According to the German government, the so-called "Returns Improvement Act" or "Rückführungsverbesserungsgesetz" is primarily about simplifying the procedures for deportations. In the words of Federal Minister of the Interior Nancy Faeser (SPD): "We are ensuring that people without the right to stay leave our country more quickly." In concrete terms, this means that deportations will no longer be announced and people who will be deported after an unsuccessful asylum application may be held in detention pending deportation for longer  (up to 28 days - the maximum limit under EU law). In addition, the living space of third parties could now be searched by officials, who will also be allowed access to monitoring cell phones and carrying out deportations at night. Individuals assisting displaced persons in their flight to the EU by land could also be punished with prison sentences of up to 10 years. On January 18 2024, just 8 days after the publication of the Correctiv investigation into the secret AFD meeting, the German parliament passed the bill to improve the returns and repatriation law. Just a few days before the bill was passed, on January 14, Federal Chancellor Olaf Scholz and Foreign Minister Annalena Baerbock, among others, had taken to the streets alongside thousands of fellow citizens to protest against the AfD and its mass deportation plans. The pictures of members of the government among protesters are important and send a symbolic signal against right-wing extremism, seem ironic given their important efforts to ease deportations. One might dismiss this contradiction as a case of„bad timing“; nevertheless, the credibility of these images falters. Can one simultaneously protest loudly against remigration, while quietly passing a law to make it easier for Germany to "finally deport on a grand scale" and still maintain their integrity or claim that the former is a genuine expression of solidarity towards those that are targeted by far-right extremists?

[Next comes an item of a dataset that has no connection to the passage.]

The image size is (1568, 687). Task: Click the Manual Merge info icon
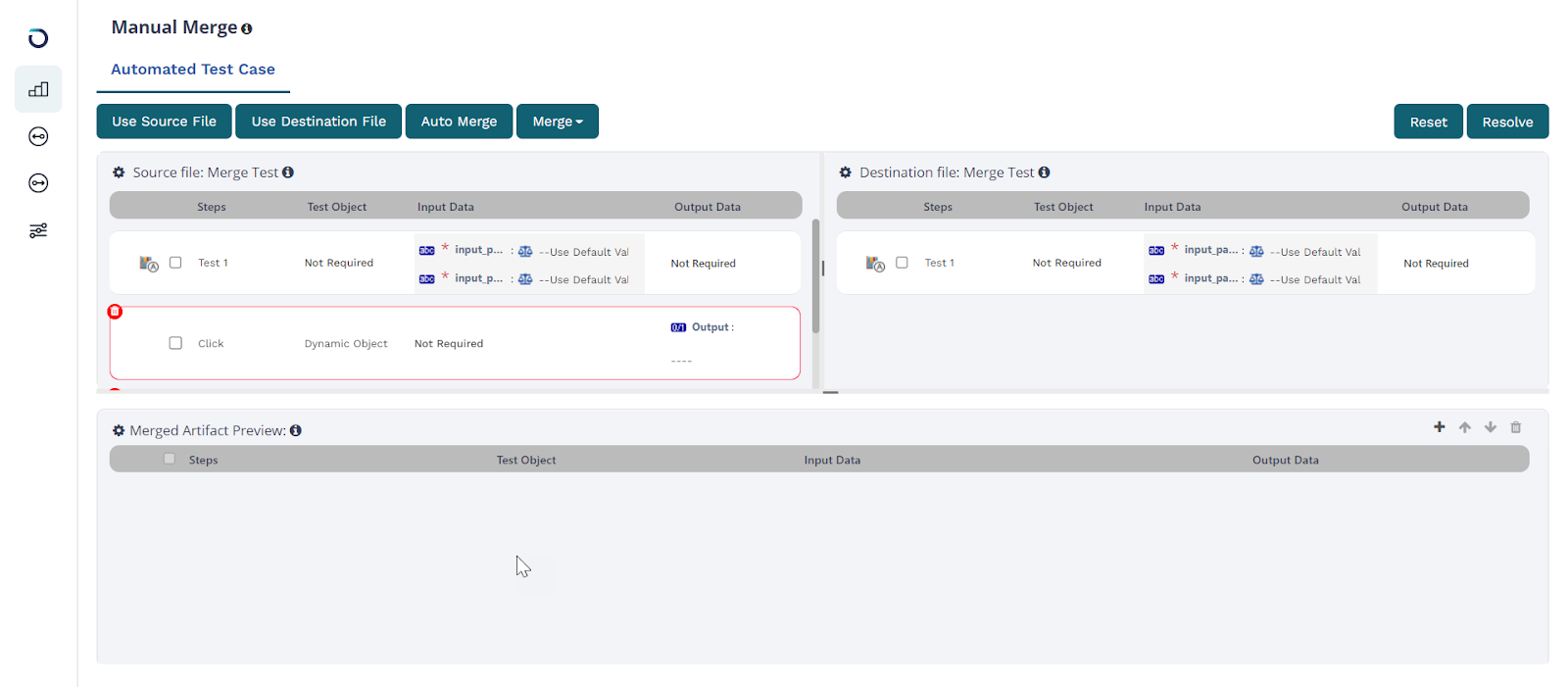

"Finally deporting on a grand scale" - these words uttered by Olaf Scholz in October 2023, sent a clear message and still resonate. With the new deportation law, Germany is following a broader trend of securitization of migration. This means that migration is classified as a threat, justifying stricter measures. In addition, migration issues that are dealt with under administrative law are increasingly being treated under criminal law. These new measures treat people who do not want to or cannot return to their country of origin for a variety of reasons in a similar way to criminals whose fundamental civil rights can be infringed. Meanwhile, experiencing deportation is already traumatizing for people who have had to flee in the past, especially since the act is often carried out through violent means. 

Far-reaching measures that are questionable in terms of human rights are being legitimized in the name of "controlling migration". The new law however, does not even achieve its desired outcome: according to the Federal Ministry of the Interior, 242,642 people were required to leave the country at the end of December. Yet the majority of those who would legally be required to leave the country are tolerated. Around 193,972 people have a „tolerated stay“, and many others cannot be sent back to their country of origin. The reasons usually include the security situation in the respective country, their children having received a residence permit, qualified vocational training having begun already, as well as illness or a lack of travel documents. In reality, only a few people remain who could be deported, on average about one in five. 

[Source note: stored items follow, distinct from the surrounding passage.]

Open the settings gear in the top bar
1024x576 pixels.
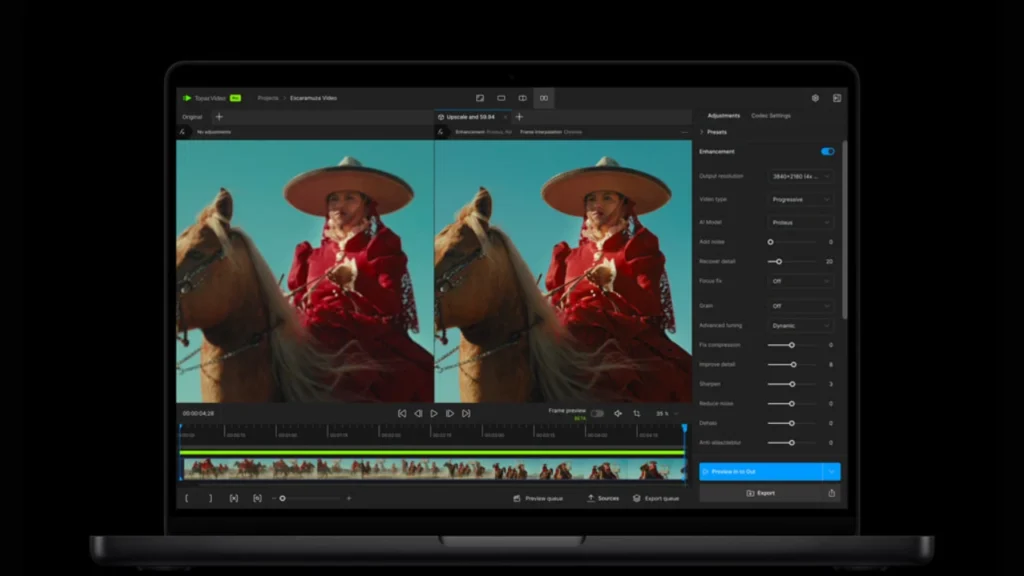coord(816,98)
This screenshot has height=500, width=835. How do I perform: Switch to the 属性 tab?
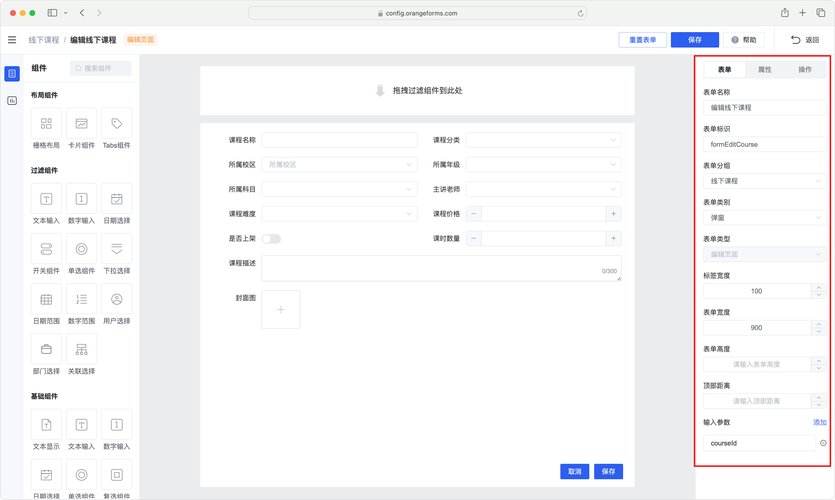(764, 70)
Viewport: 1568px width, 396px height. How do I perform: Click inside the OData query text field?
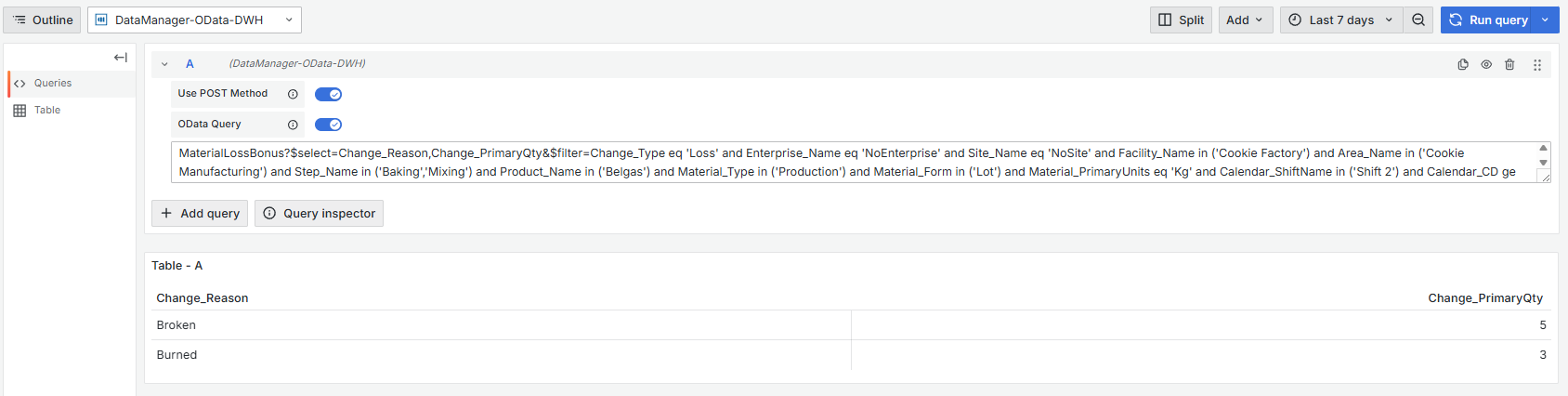[836, 163]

So why pass such a law? To appease the municipalities? The potential AfD voters?  In these times, when right-wing extremism is gaining more and more popularity, there must be a clear antithesis that defends our democratic values. As Carolin Emke put it in her column in the „Süddeutsche Zeitung“: "Anyone who constantly wonders whether their own words or positions will "pick up" or appease enough AfD voters, has already lost their own democratic compass." We must keep taking to the streets, we must keep providing help and we must keep defending the rights of marginalized and racialized groups. Now more than ever.